After two days of happy intercourse with the Samaritans Jesus continues His journey to Galilee. The proverbial expression which our Lord used regarding His relation to Galilee – that a prophet has no honour in his own country – is one we have frequent opportunity of verifying. The man that has grown up among us, whom we have seen struggling up through the ignorance, and weakness, and folly of boyhood, whom we have had to help and to protect, can scarcely receive the same respect as one who presents himself a mature man, with already developed faculties, no longer a learner, but prepared to teach. Montaigne complained that in his own country he had to purchase publishers, whereas elsewhere publishers were anxious to purchase him. “The farther off I am read from my own home,” he says, “the better I am esteemed.” The men of Anathoth sought Jeremiah’s life when he began to prophesy among them.

It is not the truth of the proverb that presents any difficulty, but its application to the present case. For the fact that a prophet has no honour in his own country would seem to be a reason for His declining to go to Galilee, whereas it is here introduced as His reason for going there. The explanation is found in the beginning of the chapter, where we are told that it was in search of retirement He was now leaving the popularity and publicity of Judæa, and repairing to His own country.

But, as frequently on other occasions, He now found that He could not be hid. His countrymen, who had thought so little of Him previously, had heard of His Judæan fame, and echoed the recognition and applause of the south. They had not discovered the greatness of this Galilean, although He had lived among them for thirty years; but no sooner do they hear that He has created a sensation in Jerusalem than they begin to be proud of Him. Every one has seen the same thing a hundred times. A lad who has been despised as almost half-witted in his native place goes up to London and makes a name for himself as poet, artist, or inventor, and when he returns to his village everybody claims him as cousin. Such a change of sentiment was not likely to escape the observation of Jesus nor to deceive Him.
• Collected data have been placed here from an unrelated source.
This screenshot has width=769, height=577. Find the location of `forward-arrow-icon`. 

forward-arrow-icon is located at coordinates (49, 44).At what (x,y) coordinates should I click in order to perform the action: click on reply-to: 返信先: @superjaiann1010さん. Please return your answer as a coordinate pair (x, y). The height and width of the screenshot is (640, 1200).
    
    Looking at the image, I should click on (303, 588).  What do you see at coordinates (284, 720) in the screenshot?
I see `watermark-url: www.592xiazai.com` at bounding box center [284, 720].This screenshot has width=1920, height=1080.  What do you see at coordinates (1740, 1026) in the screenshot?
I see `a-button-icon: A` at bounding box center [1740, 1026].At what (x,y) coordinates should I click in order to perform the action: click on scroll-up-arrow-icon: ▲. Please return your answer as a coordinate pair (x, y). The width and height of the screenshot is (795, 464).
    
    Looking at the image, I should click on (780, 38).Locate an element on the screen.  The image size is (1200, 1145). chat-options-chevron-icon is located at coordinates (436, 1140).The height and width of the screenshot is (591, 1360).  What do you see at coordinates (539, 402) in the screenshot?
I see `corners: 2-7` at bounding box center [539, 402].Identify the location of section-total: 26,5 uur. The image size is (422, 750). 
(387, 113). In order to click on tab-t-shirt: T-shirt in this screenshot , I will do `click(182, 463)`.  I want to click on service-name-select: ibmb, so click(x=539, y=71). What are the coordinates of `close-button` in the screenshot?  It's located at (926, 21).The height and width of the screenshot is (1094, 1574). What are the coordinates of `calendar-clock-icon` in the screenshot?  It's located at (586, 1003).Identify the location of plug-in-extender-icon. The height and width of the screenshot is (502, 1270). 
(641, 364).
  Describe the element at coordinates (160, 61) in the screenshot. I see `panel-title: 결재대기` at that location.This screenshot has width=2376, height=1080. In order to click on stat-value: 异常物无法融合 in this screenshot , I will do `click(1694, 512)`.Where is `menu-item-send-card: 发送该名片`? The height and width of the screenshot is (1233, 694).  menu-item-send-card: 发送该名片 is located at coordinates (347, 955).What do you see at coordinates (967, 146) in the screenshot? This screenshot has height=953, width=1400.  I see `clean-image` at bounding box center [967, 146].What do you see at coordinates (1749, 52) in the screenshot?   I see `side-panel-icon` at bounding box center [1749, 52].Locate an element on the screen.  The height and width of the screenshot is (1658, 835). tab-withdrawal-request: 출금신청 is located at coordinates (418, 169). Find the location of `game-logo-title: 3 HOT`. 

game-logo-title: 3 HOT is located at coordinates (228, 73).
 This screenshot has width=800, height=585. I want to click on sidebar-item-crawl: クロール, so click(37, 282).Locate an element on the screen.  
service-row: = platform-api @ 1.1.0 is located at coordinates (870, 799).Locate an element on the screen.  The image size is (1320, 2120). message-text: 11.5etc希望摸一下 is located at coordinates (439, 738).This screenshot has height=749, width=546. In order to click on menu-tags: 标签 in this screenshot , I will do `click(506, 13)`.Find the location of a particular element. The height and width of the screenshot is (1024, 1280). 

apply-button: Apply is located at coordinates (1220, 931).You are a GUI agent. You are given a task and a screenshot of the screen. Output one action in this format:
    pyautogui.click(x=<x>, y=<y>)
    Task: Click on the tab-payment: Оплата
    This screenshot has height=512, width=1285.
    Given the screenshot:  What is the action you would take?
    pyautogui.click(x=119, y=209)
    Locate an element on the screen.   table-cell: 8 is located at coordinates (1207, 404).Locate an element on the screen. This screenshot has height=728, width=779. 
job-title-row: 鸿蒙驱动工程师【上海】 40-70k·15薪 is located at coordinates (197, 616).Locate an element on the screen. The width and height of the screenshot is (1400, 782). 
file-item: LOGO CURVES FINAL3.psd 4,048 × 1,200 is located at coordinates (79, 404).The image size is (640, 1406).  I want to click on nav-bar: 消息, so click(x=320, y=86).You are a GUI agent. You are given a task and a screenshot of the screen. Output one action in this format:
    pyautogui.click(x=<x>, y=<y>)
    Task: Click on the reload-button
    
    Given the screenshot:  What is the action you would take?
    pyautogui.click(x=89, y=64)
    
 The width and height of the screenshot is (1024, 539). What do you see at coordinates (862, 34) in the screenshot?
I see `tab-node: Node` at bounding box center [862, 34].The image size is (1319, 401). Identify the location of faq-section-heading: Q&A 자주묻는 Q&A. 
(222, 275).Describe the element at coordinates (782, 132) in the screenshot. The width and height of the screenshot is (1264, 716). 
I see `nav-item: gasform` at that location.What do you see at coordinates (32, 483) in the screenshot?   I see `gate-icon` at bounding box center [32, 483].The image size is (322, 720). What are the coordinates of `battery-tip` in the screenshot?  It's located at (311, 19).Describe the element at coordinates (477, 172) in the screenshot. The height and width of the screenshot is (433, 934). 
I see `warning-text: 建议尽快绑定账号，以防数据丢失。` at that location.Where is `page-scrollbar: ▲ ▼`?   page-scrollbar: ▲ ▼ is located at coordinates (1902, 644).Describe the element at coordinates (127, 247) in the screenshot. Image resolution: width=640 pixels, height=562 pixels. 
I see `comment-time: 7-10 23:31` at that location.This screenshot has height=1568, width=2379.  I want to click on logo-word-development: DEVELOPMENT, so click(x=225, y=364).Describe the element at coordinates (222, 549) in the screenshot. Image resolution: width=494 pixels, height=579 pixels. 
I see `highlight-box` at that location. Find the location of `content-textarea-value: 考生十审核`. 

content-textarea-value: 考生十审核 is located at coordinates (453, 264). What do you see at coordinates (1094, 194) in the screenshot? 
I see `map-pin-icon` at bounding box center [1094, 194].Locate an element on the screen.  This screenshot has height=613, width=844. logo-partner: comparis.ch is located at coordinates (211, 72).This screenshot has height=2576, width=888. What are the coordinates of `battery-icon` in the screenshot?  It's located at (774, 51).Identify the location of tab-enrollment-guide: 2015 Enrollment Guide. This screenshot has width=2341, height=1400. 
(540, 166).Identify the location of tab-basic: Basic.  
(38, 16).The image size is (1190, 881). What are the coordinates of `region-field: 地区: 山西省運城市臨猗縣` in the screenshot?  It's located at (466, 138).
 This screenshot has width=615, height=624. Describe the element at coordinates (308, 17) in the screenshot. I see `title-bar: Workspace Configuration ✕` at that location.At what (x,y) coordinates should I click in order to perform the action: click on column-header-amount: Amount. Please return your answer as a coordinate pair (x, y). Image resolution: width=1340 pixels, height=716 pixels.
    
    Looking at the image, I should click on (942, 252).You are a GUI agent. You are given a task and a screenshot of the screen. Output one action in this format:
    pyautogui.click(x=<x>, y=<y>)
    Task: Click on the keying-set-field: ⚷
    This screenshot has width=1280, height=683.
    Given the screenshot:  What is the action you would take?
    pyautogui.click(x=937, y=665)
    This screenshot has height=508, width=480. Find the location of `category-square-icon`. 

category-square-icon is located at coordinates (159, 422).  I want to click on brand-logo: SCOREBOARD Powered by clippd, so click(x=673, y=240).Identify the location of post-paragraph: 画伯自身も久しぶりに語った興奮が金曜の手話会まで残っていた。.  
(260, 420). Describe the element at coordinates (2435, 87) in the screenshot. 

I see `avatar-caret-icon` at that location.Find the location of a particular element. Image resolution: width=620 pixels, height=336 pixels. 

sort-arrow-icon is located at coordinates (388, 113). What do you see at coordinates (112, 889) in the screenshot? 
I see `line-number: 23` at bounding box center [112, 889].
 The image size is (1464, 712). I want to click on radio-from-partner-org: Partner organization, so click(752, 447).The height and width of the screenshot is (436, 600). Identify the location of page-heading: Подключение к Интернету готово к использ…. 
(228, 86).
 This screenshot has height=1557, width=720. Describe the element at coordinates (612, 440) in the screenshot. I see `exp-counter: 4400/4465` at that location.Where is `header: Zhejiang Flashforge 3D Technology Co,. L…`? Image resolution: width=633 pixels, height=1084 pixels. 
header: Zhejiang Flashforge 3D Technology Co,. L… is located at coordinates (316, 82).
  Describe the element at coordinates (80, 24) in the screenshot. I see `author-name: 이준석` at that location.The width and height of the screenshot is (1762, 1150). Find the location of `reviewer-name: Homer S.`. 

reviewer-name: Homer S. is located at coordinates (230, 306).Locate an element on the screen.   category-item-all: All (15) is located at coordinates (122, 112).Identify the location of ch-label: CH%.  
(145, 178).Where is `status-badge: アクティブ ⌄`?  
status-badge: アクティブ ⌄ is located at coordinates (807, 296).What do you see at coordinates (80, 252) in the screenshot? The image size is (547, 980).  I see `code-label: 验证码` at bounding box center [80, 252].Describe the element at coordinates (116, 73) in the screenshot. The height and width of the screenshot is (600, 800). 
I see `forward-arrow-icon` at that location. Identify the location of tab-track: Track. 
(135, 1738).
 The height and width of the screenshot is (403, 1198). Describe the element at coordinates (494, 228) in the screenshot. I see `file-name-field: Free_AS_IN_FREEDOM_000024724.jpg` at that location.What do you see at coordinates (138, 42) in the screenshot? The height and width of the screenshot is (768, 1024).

It is with an accent of disappointment, not unmingled with reproach, that He utters His first recorded words in Galilee: “Except ye see signs and wonders, ye will in no wise believe.”

This sets us in the point of view from which we can clearly see the significance of the one incident which John selects from all that happened during our Lord’s stay in Galilee at this time. John wishes to illustrate the difference between the Galilean and the Samaritan faith, and the possibility of the one growing into the other; and he does so by introducing the brief narrative of the courtier from Capernaum. Accounts, more or less accurate, of the miracles of Jesus in Jerusalem had found their way even into the household of Herod Antipas. For no sooner was He known to have arrived in Galilee than one of the royal household sought Him out to obtain a boon which no royal favour could grant. The supposition is not without plausibility that this nobleman was Chuza, Herod’s chamberlain, and that this miracle, which had so powerful an effect on the family in which it was wrought, was the origin of that devotion to our Lord which was afterwards shown by Chuza’s wife.